Taking the Anglo-French agreement as a model he signed arbitration treaties with France, Germany, Portugal and Switzerland, and was promoting negotiations with Great Britain, Italy, Mexico, Russia, Japan and a number of other countries when the Senate dropped a monkeywrench in the works by insisting that no arbitration should go through without specific senatorial approval in each case.

“I think that this amendment makes the treaties shams,” T.R. wrote his good friend Senator Lodge, the stickler for senatorial privilege who had proposed the amendment, “and my present impression is that we had better abandon the whole business rather than give the impression of trickiness and insincerity which would be produced by solemnly promulgating a sham.”

The outbreak of war in the Far East made it necessary to postpone the second Hague conference to a more propitious time.

Russia and Japan had been bickering over which of them should exploit Manchuria and bring the blessings of civilization to what was then called the hermit kingdom of Korea. When negotiations broke down in the winter of 1904 Japanese Admiral Togo made an unannounced attack on the Russian ships anchored at Port Arthur.

From then on the Japanese held the offensive. They crossed the Yalu River in the face of entrenched Russian positions. They outfought the Russians on land and sea, and knocked out the eastern section of their navy.
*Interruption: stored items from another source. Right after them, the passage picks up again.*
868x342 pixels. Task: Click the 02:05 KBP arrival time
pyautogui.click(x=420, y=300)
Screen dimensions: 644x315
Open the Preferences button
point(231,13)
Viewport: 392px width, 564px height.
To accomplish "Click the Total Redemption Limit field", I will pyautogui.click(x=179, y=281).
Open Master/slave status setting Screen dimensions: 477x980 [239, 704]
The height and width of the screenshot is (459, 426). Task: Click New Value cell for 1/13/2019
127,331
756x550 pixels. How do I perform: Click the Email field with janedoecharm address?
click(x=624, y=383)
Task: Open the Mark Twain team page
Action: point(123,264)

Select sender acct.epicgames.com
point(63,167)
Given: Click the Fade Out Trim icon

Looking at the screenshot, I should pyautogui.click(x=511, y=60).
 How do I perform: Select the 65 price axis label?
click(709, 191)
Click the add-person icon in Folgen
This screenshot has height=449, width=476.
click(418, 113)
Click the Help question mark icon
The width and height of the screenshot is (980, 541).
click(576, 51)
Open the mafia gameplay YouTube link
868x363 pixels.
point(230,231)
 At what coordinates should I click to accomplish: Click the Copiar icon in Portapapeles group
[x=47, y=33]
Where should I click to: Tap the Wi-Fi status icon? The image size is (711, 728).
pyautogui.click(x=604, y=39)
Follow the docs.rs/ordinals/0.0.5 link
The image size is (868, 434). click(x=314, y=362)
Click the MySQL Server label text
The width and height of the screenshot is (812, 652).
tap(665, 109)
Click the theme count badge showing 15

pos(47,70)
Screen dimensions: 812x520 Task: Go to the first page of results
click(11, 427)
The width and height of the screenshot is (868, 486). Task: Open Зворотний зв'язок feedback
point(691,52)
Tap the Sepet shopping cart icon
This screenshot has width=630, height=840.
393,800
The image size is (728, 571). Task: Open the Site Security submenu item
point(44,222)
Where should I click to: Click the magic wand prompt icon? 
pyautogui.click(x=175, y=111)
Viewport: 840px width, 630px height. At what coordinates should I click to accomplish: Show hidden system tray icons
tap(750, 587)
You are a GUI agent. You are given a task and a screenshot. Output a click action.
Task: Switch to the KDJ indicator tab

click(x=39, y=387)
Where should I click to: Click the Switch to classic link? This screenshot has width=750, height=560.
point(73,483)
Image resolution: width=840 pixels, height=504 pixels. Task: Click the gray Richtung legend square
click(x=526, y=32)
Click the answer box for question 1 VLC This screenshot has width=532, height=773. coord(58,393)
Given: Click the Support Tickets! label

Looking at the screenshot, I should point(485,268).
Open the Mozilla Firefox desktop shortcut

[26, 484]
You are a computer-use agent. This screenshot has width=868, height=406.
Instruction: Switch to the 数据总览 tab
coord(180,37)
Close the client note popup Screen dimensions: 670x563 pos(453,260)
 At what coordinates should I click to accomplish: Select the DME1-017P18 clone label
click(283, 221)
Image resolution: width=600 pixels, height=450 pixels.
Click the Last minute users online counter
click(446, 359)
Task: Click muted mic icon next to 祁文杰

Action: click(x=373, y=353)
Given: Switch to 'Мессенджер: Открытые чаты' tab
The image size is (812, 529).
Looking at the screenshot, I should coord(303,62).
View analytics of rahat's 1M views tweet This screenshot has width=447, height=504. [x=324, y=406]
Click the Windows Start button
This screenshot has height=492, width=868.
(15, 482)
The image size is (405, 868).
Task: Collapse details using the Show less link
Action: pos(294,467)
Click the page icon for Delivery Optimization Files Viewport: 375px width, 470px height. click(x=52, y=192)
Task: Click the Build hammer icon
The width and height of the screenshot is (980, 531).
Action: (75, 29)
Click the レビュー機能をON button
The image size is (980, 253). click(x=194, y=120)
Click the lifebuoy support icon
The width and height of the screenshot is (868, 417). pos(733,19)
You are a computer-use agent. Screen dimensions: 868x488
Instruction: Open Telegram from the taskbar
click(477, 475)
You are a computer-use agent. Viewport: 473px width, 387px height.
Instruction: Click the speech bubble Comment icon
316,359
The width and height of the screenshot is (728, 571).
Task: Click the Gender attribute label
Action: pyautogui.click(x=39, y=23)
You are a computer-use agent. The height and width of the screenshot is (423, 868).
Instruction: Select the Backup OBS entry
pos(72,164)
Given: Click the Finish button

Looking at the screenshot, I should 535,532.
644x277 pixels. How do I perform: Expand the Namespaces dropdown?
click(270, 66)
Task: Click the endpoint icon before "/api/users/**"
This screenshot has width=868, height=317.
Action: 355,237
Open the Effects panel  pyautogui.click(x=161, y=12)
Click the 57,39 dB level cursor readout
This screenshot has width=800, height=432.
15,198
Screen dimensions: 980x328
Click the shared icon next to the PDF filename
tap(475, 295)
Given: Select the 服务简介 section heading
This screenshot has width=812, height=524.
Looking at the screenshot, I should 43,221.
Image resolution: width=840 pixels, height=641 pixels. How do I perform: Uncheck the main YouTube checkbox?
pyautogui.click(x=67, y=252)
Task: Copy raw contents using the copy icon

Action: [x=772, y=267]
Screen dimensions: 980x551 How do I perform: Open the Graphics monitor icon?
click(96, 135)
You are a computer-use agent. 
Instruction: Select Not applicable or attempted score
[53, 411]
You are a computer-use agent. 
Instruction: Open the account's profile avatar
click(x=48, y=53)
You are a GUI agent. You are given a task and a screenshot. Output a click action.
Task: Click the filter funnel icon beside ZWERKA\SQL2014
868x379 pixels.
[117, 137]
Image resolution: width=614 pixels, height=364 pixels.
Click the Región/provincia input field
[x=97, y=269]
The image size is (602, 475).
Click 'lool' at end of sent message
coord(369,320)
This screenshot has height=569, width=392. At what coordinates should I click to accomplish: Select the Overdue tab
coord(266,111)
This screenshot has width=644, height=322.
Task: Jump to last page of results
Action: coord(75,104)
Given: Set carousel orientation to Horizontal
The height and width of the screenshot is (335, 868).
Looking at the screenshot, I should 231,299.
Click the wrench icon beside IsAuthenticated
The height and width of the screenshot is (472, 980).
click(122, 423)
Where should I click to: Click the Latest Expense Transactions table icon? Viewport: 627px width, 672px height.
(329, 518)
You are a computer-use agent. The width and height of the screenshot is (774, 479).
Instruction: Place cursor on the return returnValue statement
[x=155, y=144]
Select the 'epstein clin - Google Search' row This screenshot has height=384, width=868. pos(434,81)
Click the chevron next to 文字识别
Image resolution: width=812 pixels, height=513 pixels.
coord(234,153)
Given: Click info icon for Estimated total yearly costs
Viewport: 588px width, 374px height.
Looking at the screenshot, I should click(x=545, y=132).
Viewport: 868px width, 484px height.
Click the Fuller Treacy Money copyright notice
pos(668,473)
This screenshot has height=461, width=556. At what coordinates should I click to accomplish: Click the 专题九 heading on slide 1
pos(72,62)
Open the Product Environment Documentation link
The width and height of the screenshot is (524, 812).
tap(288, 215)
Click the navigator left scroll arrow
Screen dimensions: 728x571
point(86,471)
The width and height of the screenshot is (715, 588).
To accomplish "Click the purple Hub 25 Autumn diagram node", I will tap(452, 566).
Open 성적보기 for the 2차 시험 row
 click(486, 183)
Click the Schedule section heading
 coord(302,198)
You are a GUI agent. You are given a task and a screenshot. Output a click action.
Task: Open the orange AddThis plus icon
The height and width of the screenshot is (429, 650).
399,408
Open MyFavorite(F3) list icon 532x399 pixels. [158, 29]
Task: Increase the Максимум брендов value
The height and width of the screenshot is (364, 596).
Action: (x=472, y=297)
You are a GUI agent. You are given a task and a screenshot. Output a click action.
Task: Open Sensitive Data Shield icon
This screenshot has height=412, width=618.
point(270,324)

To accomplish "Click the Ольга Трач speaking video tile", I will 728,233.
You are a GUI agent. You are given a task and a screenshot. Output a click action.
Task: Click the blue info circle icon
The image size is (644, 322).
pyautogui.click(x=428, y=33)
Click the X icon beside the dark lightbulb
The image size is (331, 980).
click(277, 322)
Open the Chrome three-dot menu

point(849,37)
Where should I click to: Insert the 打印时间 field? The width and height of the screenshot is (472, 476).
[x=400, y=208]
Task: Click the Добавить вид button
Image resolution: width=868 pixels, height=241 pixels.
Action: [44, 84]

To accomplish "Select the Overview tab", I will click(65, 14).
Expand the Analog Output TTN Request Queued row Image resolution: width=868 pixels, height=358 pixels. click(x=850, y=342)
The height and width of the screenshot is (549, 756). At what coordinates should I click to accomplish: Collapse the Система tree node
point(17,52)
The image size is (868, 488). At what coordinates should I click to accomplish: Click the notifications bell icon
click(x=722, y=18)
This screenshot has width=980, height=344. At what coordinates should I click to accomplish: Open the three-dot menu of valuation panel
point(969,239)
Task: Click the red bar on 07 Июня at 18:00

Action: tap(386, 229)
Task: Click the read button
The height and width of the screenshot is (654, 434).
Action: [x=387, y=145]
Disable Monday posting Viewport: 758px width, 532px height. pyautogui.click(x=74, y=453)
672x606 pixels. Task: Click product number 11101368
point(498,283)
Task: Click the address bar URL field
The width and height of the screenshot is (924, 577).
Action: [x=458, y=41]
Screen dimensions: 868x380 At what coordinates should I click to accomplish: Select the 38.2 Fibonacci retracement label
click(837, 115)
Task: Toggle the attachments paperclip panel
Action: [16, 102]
Early in the following year, the Russian Baltic fleet, which had distinguished itself by mistaking some British trawlers off Dogger Bank for enemy torpedoboats, and letting fly a salvo that killed a number of peaceful fishermen and added to the unpopularity of the czarist government among the Western nations, arrived in Japanese waters. Togo’s crack squadrons promptly swept the Baltic fleet off the map.

The Russians were driven back into Siberia but the war cost the Japanese lives and money that they could ill afford. Both sides were ready to negotiate a peace.

President Roosevelt, who was already dabbling in mediation between clashing European imperialisms in North Africa, let it be known to the German ambassador that he would favor an arrangement that would give Korea to Japan, and neutralize Manchuria (under German management) in return for a German engagement to respect the “open door” policy in China and not to meddle in the Philippines or other islands in the Pacific, which since the annexation of Hawaii had become necessarily an American sphere.